Furthermore, the editors continue, the impetus for Kloppenburg’s decision rests on the error in Waukesha County that kept one city’s votes from being included in the unofficial results.  While appreciating the understandable frustration of the change that correcting the error made to the race, the JSO notes that the official count and recanvass was correct.  And if that is the issue, then why, they wonder, does Kloppenburg not limit her challenge to just Waukesha County?

The answer to that  is rather obvious.  This recount request isn’t based on an Election Night oversight on an unofficial count.  Kloppenburg’s decision to challenge the entire state’s count tacitly admits that the final official count from Waukesha is valid.  She needs to make up 7313 votes, and she can’t do that in Waukesha alone.  It’s not about righting an error, but about delegitimizing the results and overturning an election.  And I doubt it will stop at the recount.

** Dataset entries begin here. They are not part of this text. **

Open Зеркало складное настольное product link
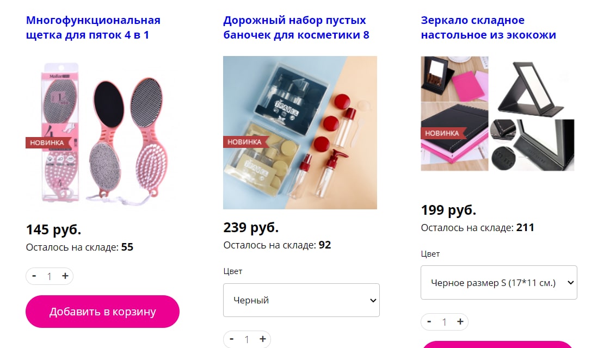 pyautogui.click(x=489, y=28)
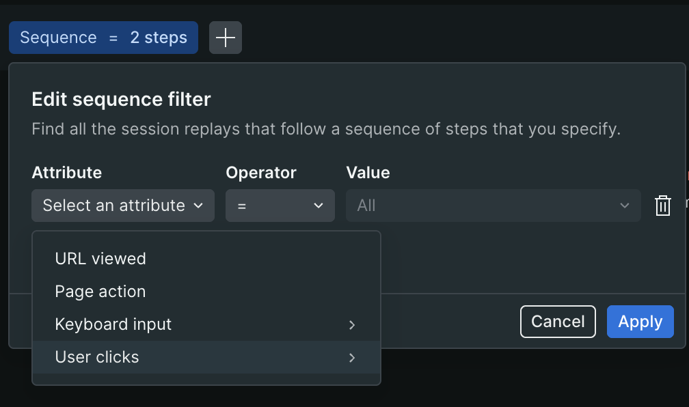Click the "=" sign in the Sequence chip
The height and width of the screenshot is (407, 689).
113,38
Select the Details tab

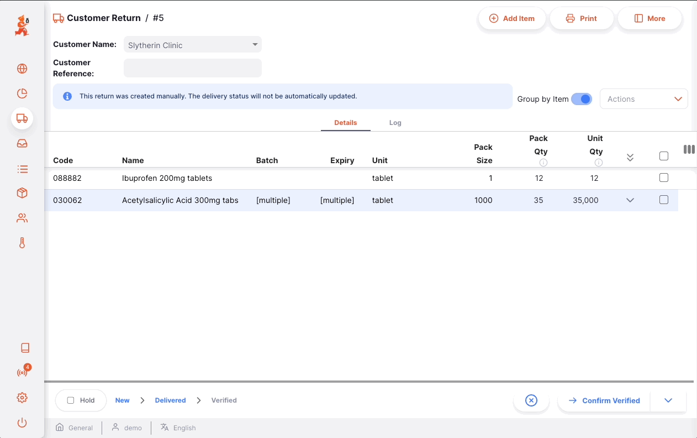point(346,123)
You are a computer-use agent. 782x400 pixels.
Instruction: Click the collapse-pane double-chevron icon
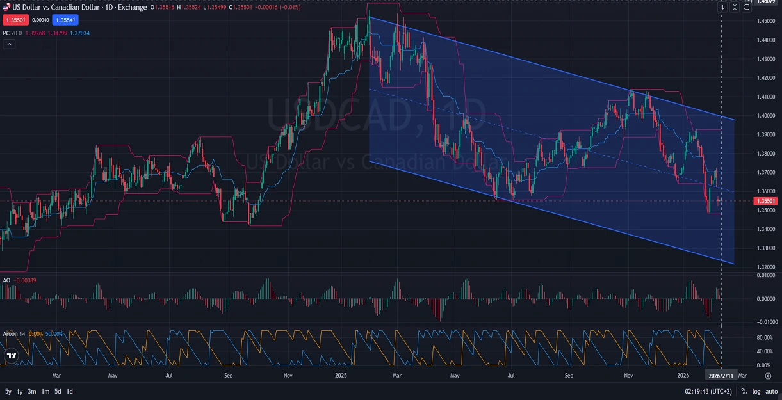pos(735,7)
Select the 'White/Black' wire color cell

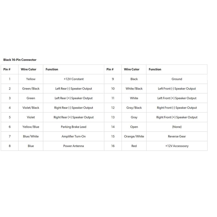[134, 89]
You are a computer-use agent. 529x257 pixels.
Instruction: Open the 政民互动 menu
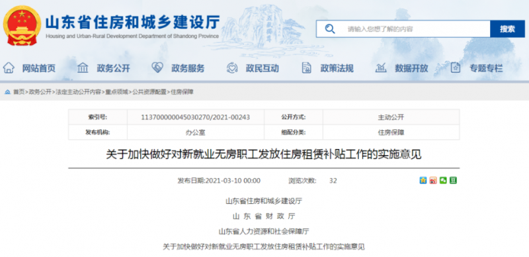(262, 68)
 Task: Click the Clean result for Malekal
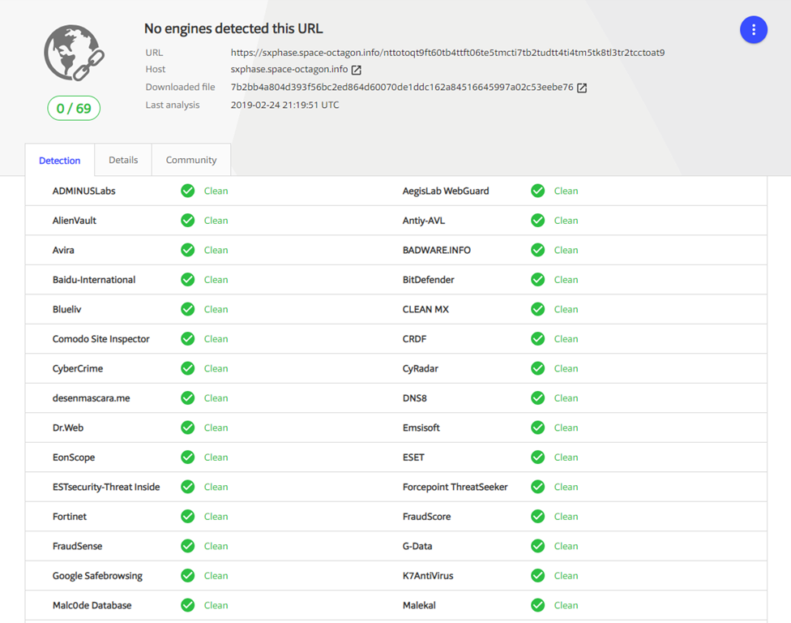[x=566, y=605]
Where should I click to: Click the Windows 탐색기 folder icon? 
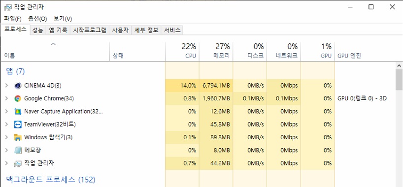pyautogui.click(x=18, y=137)
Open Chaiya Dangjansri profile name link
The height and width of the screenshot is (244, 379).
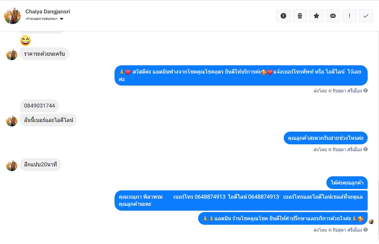(47, 11)
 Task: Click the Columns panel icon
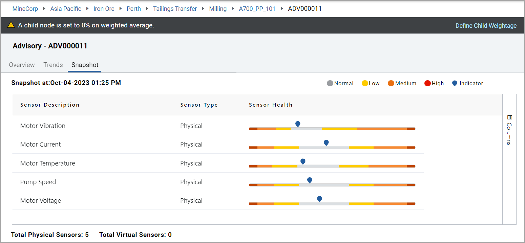(509, 117)
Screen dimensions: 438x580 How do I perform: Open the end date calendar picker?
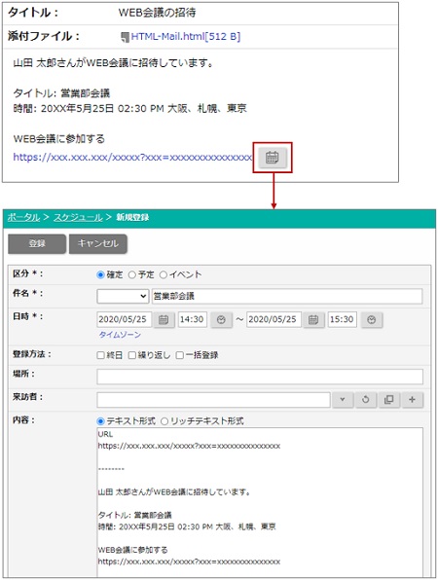point(313,320)
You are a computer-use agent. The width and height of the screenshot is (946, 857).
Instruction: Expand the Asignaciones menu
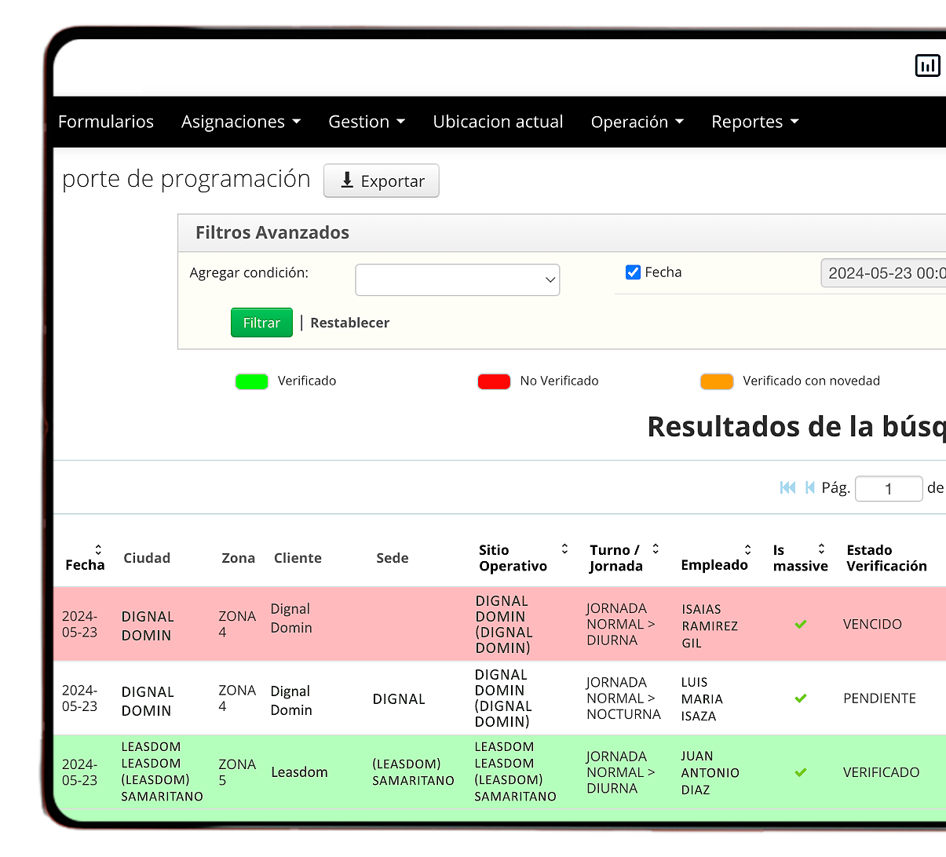(240, 122)
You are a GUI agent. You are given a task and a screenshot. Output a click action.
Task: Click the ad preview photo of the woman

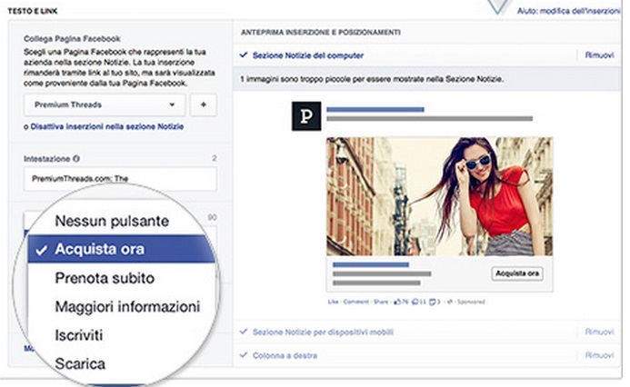(439, 196)
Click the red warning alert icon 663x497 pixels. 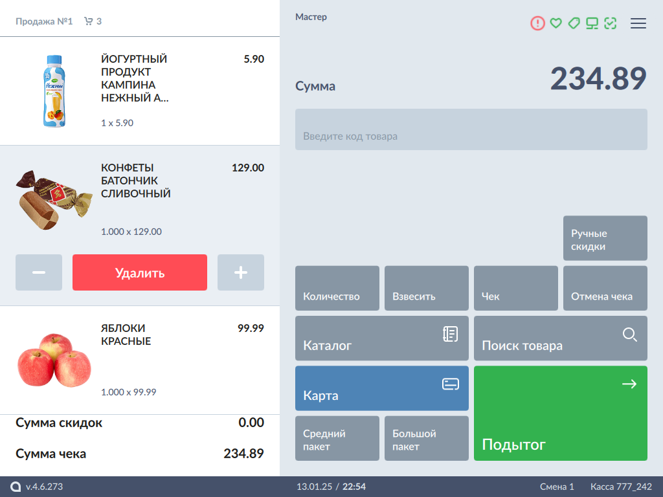(x=537, y=23)
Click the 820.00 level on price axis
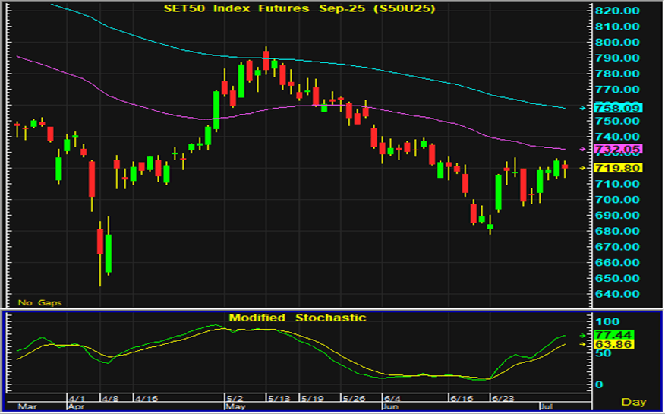The image size is (665, 414). coord(619,11)
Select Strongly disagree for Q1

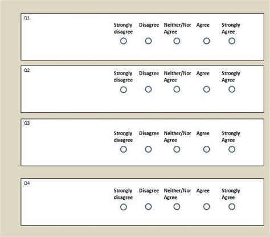pos(124,41)
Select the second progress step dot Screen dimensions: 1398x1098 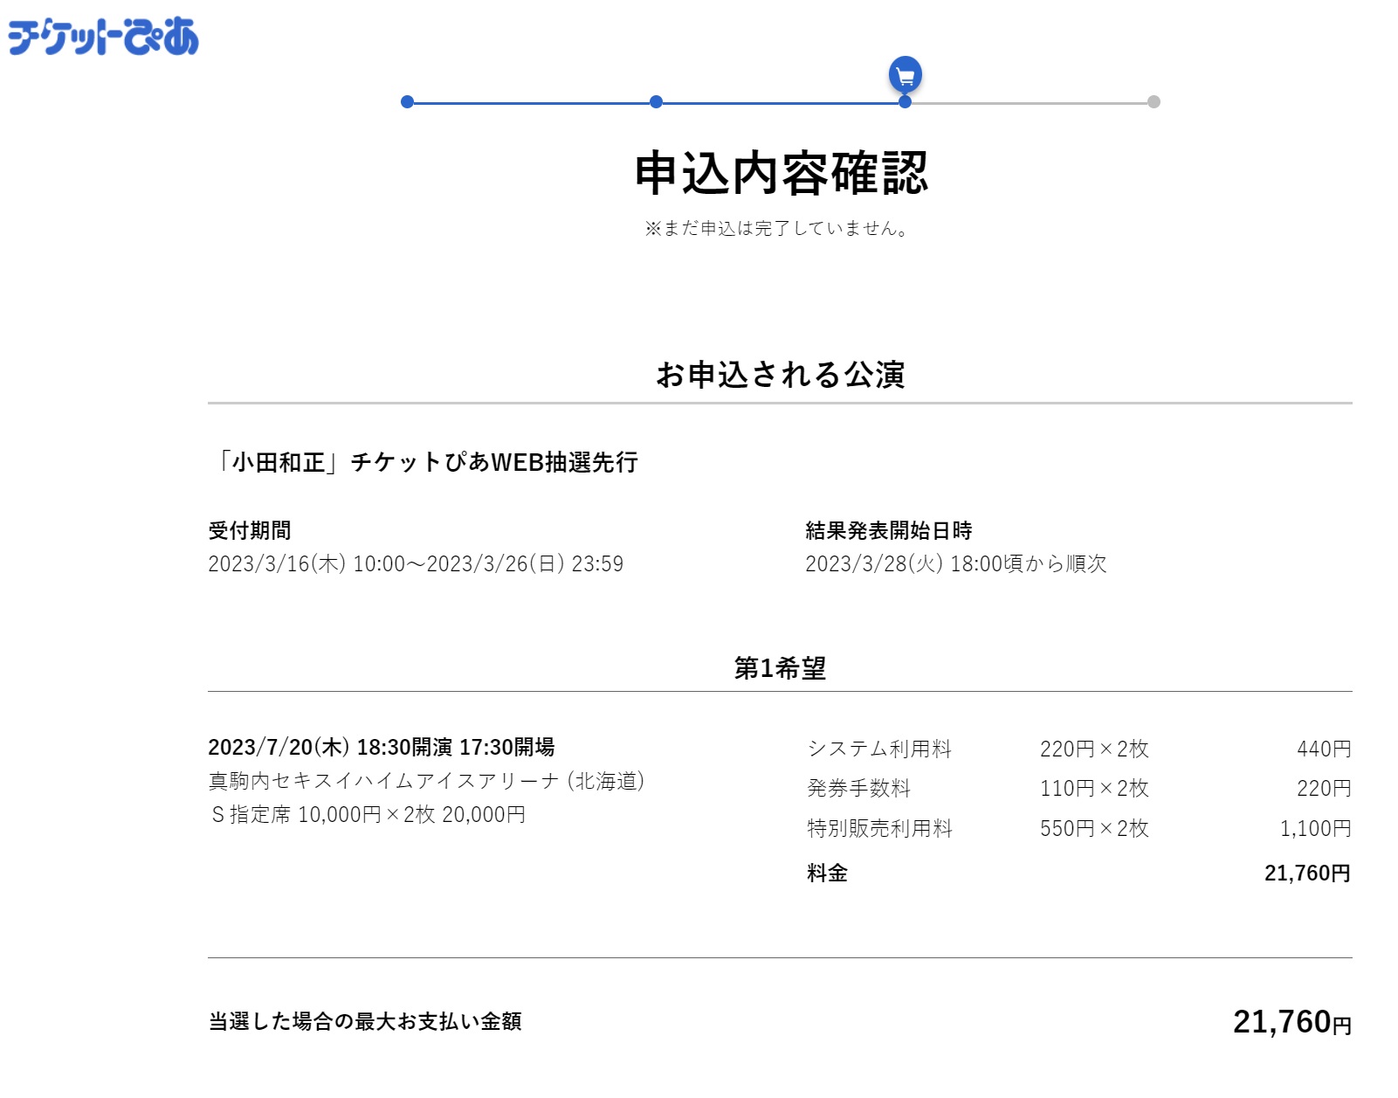(656, 102)
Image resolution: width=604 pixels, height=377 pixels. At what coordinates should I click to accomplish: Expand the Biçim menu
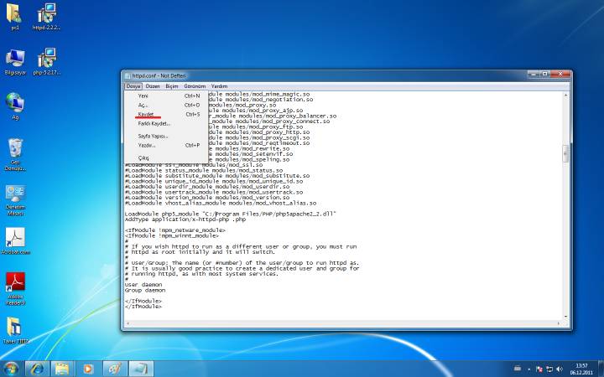pos(171,85)
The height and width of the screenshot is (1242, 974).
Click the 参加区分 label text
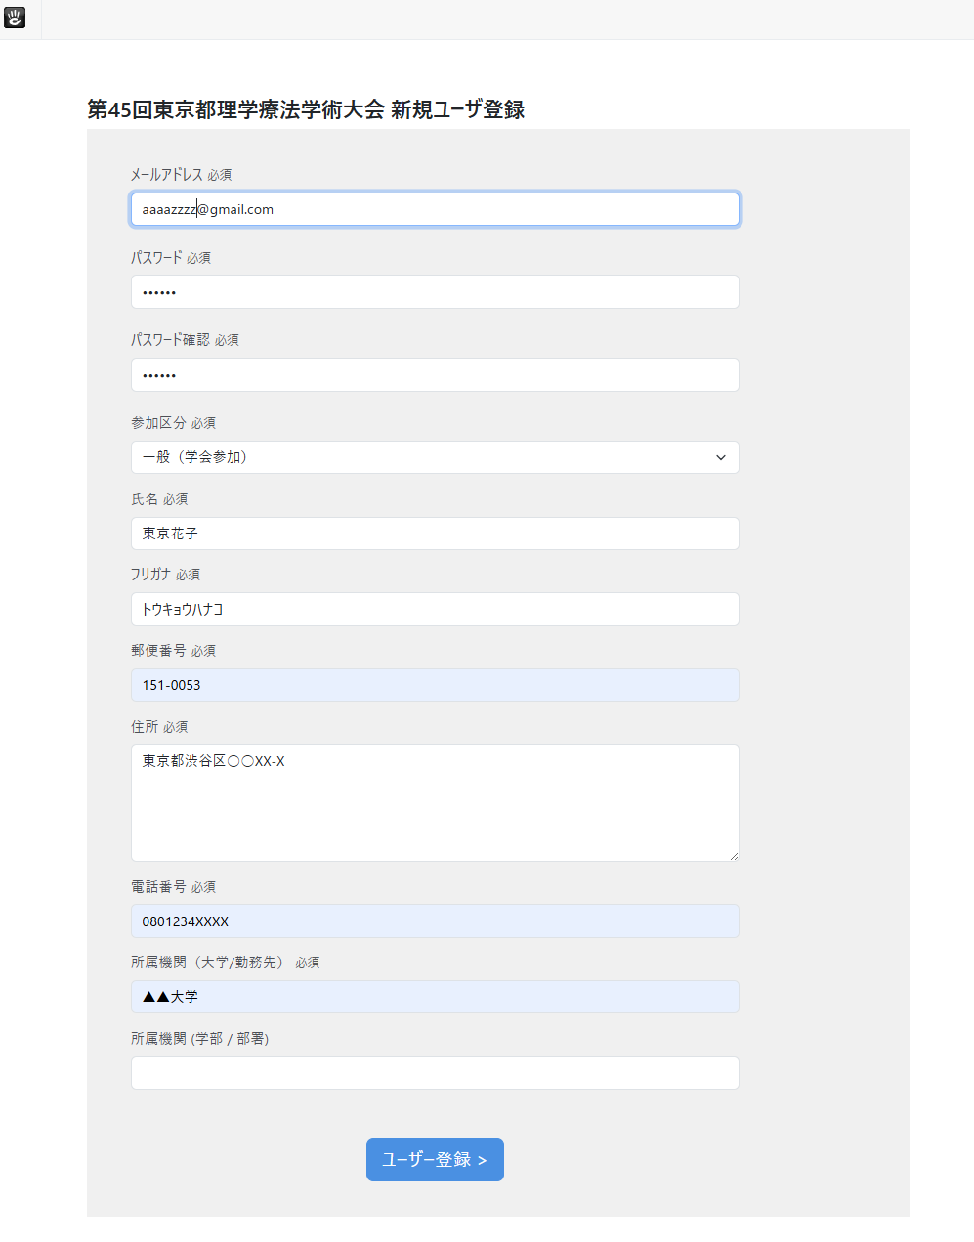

Take a look at this chart from Politico, via Instapundit, to understand the stakes involved in setting the scope of the recount.  Even statewide recounts have produced at most only a 1200-vote difference in modern history, one-sixth of what would have to change in Wisconsin.  There isn’t a “slim” chance a recount will change the outcome; there is no chance of it.

Certainly, I am satisfied with the outcome in Wisconsin, but that’s not the only reason I say this.  In Minnesota, we had an automatic recount in our gubernatorial race last November when Tom Emmer lost to Mark Dayton by almost the exact same percentage as Kloppenburg lost in Wisconsin.  In that election as well, we had a massive miscount in Hennepin County, but unlike Wisconsin, state law required the recount.  Emmer had the option of taking explicit action to damage the election’s legitimacy by pursuing an election challenge; he decided against it despite calls from some in the party to fight to the political death.  Not only was the margin too large to overcome at slightly over 9,000 votes in a race where 2.1 million votes were cast, but the cost and damage to the state after the Franken-Coleman challenge made such a decision unthinkable for Emmer.  And Emmer made the right decision, not only for himself and for reality, but for Minnesota as well.

Kloppenburg obviously has a different concept of public service.  It shows the wisdom of Wisconsin voters that they chose her opponent.